Przejście przez jezdnie może doprowadzić do zakażenia koronawirusem. Wszystko przez to, że trzeba najpierw wcisnąć przycisk. O takim problemie w Makowie Mazowieckiem poinformował nas jeden ze słuchaczy.
RDC
- Bez wciśnięcia przycisku światło ciągle jest czerwone - powiedział nam słuchacz.
Chodzi dokładnie o dwa skrzyżowania ul. Mickiewicza z Pułaskiego i Moniuszki. Za tę drogę odpowiada GDDKiA. Drogowcy potwierdzili nam, że mieszkańcy rzeczywiście muszą wciskać przycisk żeby przejść przez jezdnie. Jak się okazuje, tak jest na całym Mazowszu jeżeli chodzi o tę kategorię dróg.

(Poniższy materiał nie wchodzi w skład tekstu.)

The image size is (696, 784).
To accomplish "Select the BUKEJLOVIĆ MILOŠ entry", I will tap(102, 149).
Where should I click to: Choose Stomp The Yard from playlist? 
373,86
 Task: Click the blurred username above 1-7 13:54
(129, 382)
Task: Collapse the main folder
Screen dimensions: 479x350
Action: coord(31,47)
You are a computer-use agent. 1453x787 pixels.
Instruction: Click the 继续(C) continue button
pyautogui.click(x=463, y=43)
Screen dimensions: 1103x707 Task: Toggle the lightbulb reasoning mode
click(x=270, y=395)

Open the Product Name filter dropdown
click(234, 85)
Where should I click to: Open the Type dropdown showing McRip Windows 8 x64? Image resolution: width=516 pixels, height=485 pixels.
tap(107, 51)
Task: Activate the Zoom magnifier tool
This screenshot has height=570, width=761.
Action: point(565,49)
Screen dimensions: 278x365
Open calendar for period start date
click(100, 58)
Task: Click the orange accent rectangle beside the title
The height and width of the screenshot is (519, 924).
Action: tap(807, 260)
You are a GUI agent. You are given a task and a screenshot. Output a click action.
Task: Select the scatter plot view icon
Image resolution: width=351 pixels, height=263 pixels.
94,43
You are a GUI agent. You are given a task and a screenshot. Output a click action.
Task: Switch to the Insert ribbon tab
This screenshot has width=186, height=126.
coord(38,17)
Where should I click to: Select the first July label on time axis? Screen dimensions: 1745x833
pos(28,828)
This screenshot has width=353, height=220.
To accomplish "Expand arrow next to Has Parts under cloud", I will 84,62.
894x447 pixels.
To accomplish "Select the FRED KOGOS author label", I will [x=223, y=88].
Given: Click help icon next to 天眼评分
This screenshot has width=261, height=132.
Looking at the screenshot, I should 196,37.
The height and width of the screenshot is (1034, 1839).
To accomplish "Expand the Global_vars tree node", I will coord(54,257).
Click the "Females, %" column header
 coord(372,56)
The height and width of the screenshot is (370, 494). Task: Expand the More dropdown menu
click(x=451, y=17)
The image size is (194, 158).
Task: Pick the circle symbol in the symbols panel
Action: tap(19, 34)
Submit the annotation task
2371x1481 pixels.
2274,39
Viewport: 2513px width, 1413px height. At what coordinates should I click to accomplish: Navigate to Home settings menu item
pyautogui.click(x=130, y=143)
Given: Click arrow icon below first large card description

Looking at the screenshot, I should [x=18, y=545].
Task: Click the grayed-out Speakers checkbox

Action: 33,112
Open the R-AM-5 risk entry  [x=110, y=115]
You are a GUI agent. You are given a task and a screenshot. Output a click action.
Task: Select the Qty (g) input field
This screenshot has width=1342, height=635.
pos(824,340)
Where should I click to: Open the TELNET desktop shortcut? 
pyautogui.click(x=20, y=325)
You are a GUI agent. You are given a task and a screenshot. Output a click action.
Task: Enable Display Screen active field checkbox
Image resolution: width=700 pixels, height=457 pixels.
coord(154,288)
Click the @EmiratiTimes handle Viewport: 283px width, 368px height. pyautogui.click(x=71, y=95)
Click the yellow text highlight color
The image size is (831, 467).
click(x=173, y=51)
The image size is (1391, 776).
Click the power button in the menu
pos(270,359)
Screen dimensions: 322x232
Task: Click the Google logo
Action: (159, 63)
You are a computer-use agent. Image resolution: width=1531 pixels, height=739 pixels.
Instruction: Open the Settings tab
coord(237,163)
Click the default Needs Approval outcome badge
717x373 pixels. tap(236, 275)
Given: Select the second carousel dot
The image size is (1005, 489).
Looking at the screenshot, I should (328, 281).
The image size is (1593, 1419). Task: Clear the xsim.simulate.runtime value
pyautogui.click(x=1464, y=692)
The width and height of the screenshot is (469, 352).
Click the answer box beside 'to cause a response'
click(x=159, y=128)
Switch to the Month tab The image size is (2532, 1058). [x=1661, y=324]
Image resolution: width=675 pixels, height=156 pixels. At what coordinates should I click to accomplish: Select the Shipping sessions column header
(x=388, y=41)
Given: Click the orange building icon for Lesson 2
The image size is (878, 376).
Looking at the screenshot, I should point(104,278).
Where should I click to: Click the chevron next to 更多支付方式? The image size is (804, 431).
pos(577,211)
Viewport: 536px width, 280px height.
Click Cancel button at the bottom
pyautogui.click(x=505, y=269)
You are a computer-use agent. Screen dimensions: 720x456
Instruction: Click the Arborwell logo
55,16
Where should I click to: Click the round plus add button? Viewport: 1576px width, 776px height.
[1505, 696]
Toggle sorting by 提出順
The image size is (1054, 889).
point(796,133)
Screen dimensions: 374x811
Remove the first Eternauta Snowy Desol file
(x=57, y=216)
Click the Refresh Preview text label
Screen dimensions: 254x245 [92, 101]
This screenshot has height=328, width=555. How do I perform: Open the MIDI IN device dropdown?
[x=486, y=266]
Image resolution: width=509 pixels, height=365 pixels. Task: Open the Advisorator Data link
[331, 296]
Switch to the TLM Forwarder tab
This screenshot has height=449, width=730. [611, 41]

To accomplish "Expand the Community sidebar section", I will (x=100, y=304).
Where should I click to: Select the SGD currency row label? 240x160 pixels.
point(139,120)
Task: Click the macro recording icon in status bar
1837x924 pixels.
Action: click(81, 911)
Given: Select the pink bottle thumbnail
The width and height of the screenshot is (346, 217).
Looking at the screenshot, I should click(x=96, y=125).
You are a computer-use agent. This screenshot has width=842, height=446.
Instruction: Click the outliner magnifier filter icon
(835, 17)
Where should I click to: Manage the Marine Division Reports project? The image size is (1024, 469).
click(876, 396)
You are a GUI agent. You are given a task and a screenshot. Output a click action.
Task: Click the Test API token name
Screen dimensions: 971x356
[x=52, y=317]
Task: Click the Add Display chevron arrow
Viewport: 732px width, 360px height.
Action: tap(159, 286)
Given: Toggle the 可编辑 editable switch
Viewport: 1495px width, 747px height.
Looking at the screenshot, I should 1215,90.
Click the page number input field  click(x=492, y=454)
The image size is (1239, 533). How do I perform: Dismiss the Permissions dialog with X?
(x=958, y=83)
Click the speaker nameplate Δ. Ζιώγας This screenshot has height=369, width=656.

- Niestety, ale nie możemy przełączyć z systemu z akomodacyjnego na stałoczasowy - tłumaczy Małgorzata Tarnowska z GDDKiA. - Po przełączeniu trybu na stałoczasowy, czas oczekiwania na zmianę świateł może być zbyt długi. Przyzwyczajeni do normalnego trybu piesi mogliby nie doczekać aż światło się zmieni i wkroczyć na jezdnię na czerwonym - wyjaśnia.
Drogowcy zachęcają mieszkańców do korzystania ze środków ochrony osobistej, m.in. z żeli dezynfekcyjnych.